EventFace: Event-Based Face Recognition via Structure-Driven Spatiotemporal Modeling

arXiv cs.CV / 4/9/2026

💬 OpinionSignals & Early TrendsIdeas & Deep AnalysisModels & Research

Key Points

  • The paper proposes EventFace, an event-camera-based face recognition approach that models identity using structure-driven spatiotemporal representations rather than relying on stable RGB appearance.
  • To address the lack of dedicated event-based face datasets, the authors create EFace, a small-scale dataset captured under rigid facial motion.
  • EventFace transfers spatial facial priors from pretrained RGB face models to the event domain using LoRA, then encodes temporal information with a Motion Prompt Encoder (MPE) and fuses spatial and temporal features via a Spatiotemporal Modulator (STM).
  • Experiments report strong performance on evaluated baselines, including Rank-1 identification of 94.19% and an EER of 5.35%, with improved robustness under degraded illumination.
  • The learned representations are also described as having reduced template reconstructability, suggesting potential privacy benefits.

Abstract

Event cameras offer a promising sensing modality for face recognition due to their inherent advantages in illumination robustness and privacy-friendliness. However, because event streams lack the stable photometric appearance relied upon by conventional RGB-based face recognition systems, we argue that event-based face recognition should model structure-driven spatiotemporal identity representations shaped by rigid facial motion and individual facial geometry. Since dedicated datasets for event-based face recognition remain lacking, we construct EFace, a small-scale event-based face dataset captured under rigid facial motion. To learn effectively from this limited event data, we further propose EventFace, a framework for event-based face recognition that integrates spatial structure and temporal dynamics for identity modeling.

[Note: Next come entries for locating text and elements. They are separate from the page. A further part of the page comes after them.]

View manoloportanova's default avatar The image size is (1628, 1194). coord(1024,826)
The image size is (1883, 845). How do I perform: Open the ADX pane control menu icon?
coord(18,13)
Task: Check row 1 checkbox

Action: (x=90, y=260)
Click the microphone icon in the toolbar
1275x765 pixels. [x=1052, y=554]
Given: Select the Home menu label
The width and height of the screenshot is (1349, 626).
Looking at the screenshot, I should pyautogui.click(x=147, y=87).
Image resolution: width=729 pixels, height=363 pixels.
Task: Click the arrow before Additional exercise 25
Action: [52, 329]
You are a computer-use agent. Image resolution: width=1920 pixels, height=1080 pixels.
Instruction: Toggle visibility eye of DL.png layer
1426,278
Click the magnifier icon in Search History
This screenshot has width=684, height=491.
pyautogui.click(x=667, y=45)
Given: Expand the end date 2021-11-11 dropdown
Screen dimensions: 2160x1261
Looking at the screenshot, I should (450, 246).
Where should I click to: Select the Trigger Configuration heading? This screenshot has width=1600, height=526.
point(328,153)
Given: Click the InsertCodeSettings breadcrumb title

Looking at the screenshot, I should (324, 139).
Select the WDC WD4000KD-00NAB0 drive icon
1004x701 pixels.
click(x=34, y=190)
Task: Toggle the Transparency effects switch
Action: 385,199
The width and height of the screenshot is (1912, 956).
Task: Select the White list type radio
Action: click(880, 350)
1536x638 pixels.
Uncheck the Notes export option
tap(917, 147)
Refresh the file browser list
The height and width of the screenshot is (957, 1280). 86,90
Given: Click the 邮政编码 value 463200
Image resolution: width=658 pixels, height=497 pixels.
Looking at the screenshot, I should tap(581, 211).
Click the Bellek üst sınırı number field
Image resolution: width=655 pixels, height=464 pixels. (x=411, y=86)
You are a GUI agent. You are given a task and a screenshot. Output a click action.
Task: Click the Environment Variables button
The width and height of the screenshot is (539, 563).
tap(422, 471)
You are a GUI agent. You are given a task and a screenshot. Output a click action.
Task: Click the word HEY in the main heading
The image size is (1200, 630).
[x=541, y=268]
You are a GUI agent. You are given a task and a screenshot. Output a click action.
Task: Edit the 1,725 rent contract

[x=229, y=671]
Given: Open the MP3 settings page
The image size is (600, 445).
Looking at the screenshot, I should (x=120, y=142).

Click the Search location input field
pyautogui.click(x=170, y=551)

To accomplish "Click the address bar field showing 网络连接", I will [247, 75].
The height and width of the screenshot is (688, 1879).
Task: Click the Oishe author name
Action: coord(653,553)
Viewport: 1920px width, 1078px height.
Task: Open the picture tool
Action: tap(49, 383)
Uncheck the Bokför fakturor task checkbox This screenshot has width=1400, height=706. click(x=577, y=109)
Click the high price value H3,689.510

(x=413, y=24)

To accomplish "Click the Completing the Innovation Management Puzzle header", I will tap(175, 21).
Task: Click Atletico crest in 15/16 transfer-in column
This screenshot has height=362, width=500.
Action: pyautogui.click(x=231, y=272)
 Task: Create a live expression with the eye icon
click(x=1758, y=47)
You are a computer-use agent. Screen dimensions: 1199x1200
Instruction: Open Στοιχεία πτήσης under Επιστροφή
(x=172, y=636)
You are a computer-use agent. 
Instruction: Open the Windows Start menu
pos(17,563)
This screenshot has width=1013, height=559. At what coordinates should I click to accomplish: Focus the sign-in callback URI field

Specifically, we employ Low-Rank Adaptation (LoRA) to transfer structural facial priors from pretrained RGB face models to the event domain, thereby establishing a reliable spatial basis for identity modeling. Building on this foundation, we further introduce a Motion Prompt Encoder (MPE) to explicitly encode temporal features and a Spatiotemporal Modulator (STM) to fuse them with spatial features, thereby enhancing the representation of identity-relevant event patterns. Extensive experiments demonstrate that EventFace achieves the best performance among the evaluated baselines, with a Rank-1 identification rate of 94.19% and an equal error rate (EER) of 5.35%. Results further indicate that EventFace exhibits stronger robustness under degraded illumination than the competing methods. In addition, the learned representations exhibit reduced template reconstructability.